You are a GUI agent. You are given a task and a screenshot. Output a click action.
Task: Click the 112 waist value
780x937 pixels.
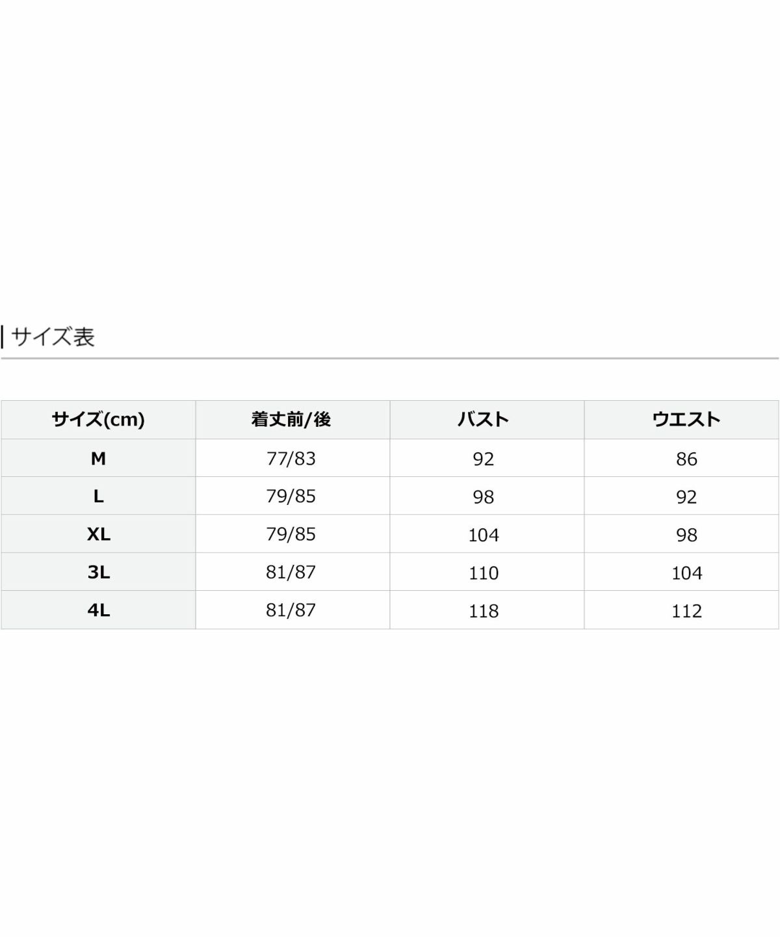pyautogui.click(x=686, y=611)
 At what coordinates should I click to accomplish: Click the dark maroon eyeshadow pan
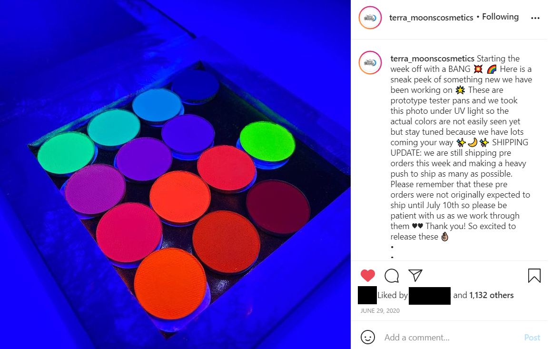278,207
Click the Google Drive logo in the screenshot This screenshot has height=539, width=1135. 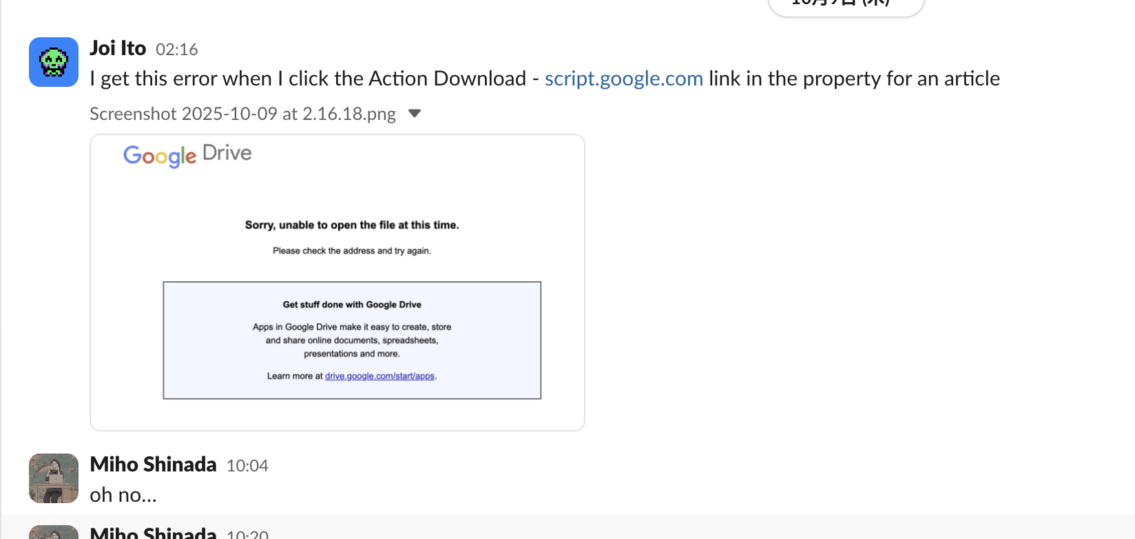(187, 154)
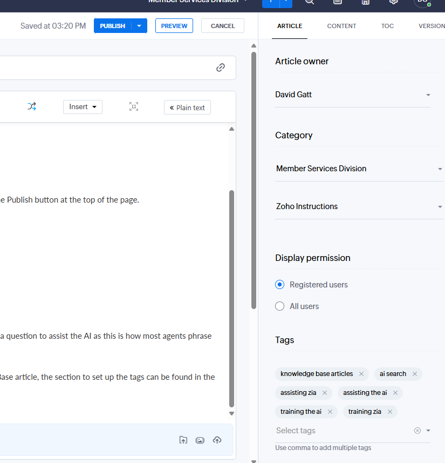Viewport: 445px width, 463px height.
Task: Open the Publish options dropdown arrow
Action: pos(140,26)
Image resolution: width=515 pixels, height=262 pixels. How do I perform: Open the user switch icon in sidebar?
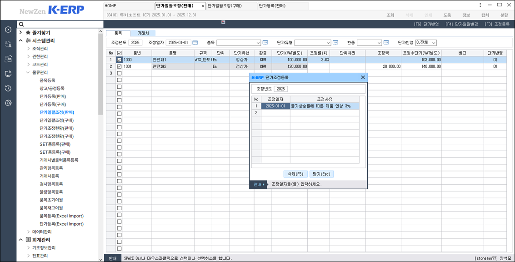[8, 44]
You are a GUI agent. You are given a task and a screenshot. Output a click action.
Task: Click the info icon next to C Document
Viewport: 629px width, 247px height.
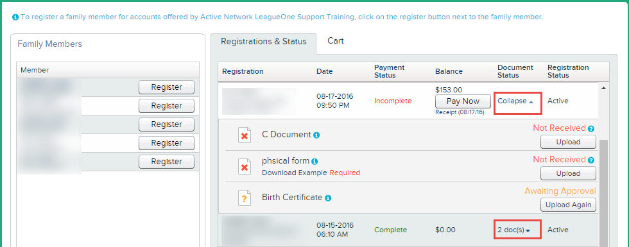pos(316,135)
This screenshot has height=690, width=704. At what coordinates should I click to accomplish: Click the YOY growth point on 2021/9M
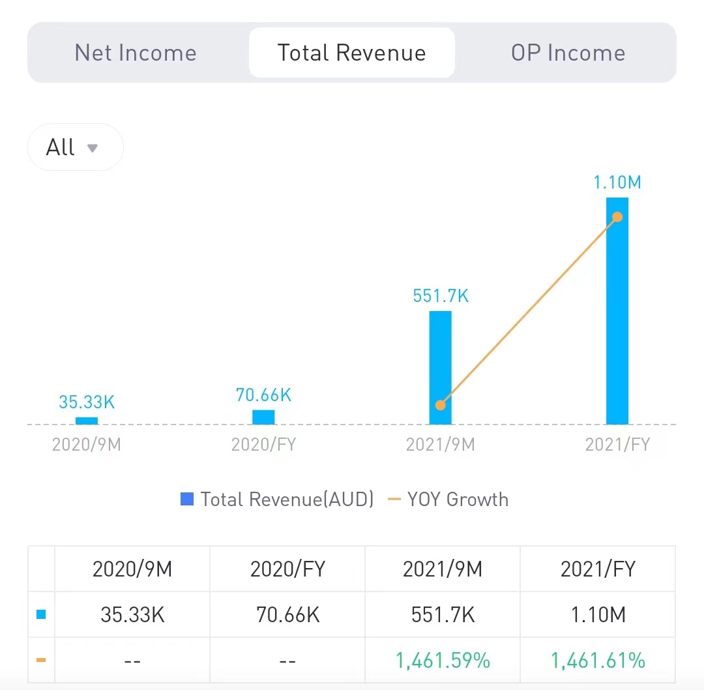point(441,405)
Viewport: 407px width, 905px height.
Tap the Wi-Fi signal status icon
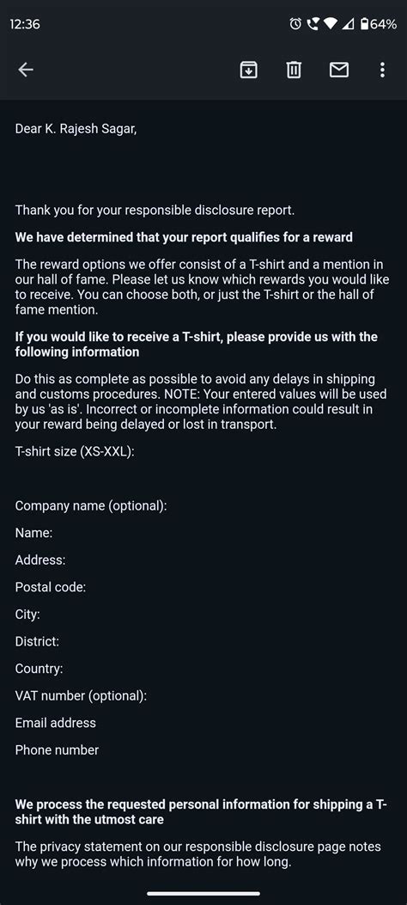330,24
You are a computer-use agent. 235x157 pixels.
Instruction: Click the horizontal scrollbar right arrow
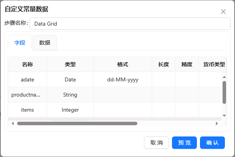[x=217, y=124]
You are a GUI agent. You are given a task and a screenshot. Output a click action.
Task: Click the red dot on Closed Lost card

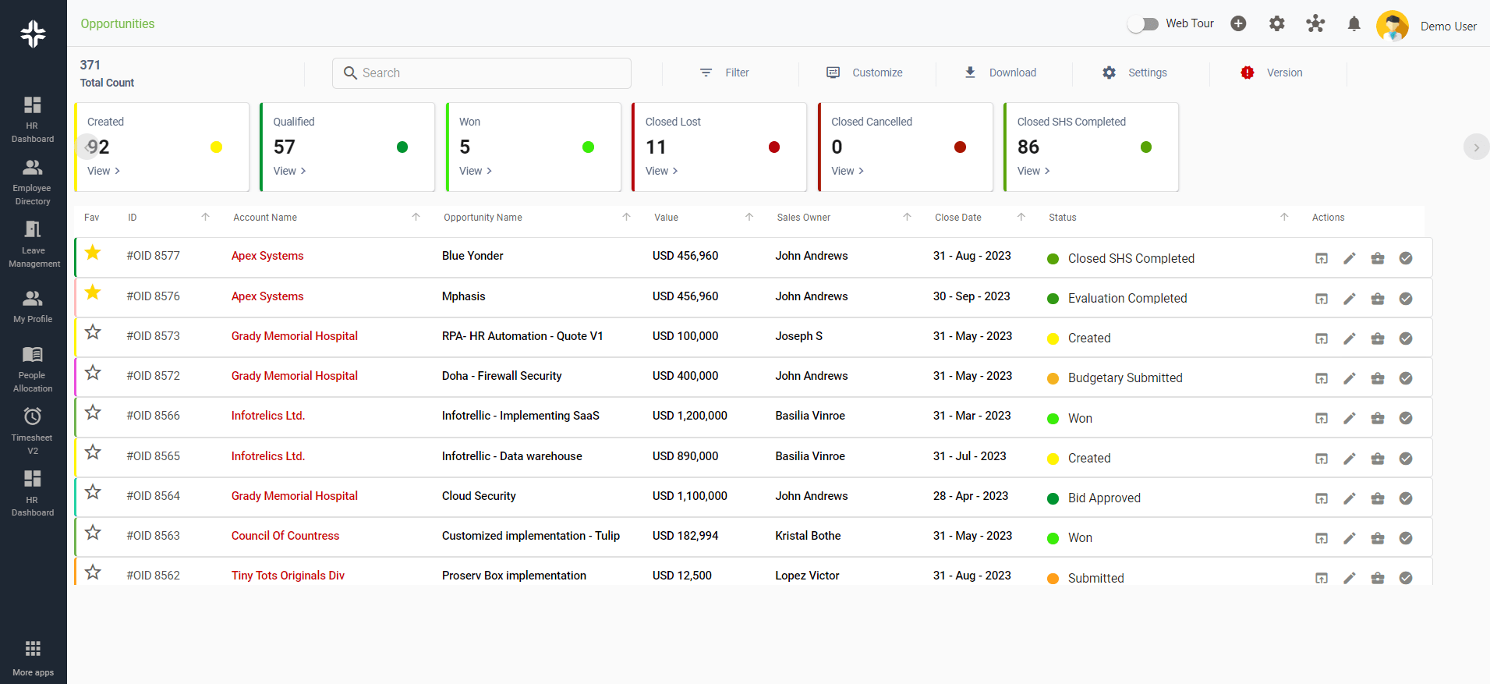(774, 147)
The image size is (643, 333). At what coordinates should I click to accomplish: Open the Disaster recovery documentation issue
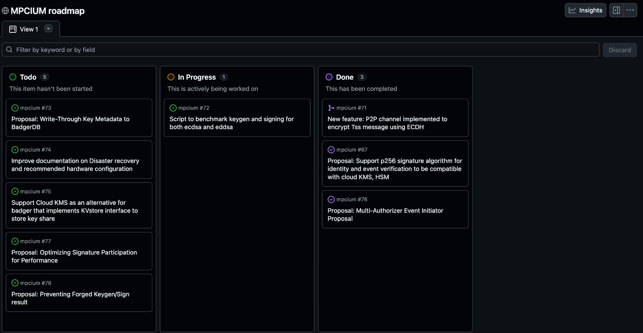click(75, 165)
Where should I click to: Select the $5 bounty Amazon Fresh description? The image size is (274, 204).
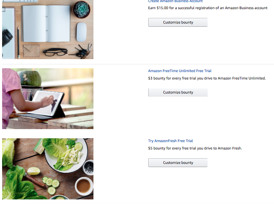[195, 148]
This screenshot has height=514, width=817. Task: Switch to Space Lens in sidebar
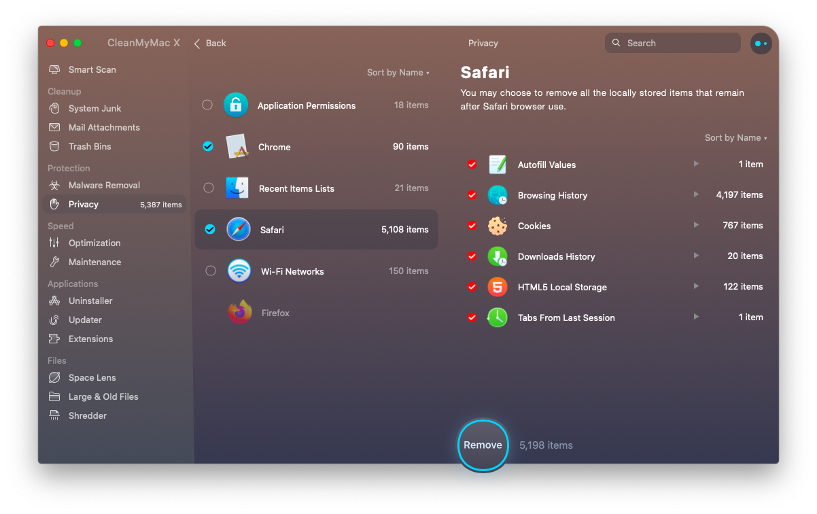click(92, 377)
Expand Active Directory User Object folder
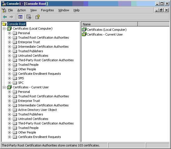Screen dimensions: 171x149 coord(9,110)

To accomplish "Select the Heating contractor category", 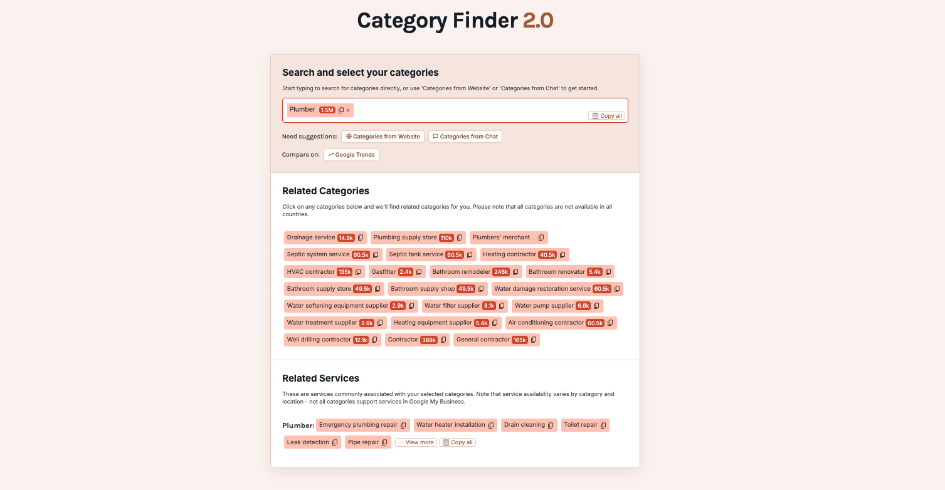I will tap(509, 254).
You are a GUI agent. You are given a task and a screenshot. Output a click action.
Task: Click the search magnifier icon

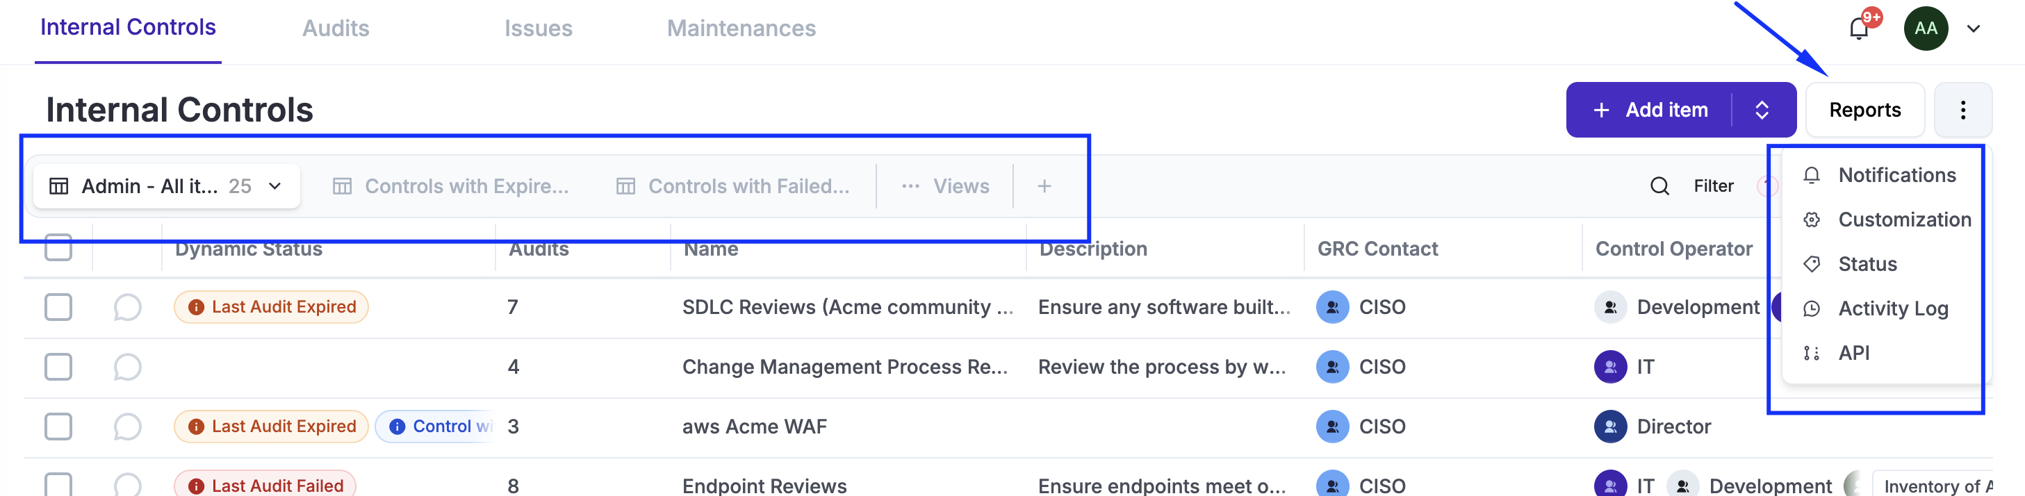1659,186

● ● ● ● ●

- [YOUR INSTRUCTIONS]: Using the entries above, extract exactly the lines from the one that contains "Viewport: 629px width, 247px height." through the one that contains "Viewport: 407px width, 905px height.". Do not carry over any pictures.

- [OUTPUT BELOW]:
Viewport: 629px width, 247px height.
pos(316,135)
This screenshot has height=690, width=704. At what coordinates should I click to accomplish: Click the YOY growth point on 2021/9M
point(441,405)
Viewport: 407px width, 905px height.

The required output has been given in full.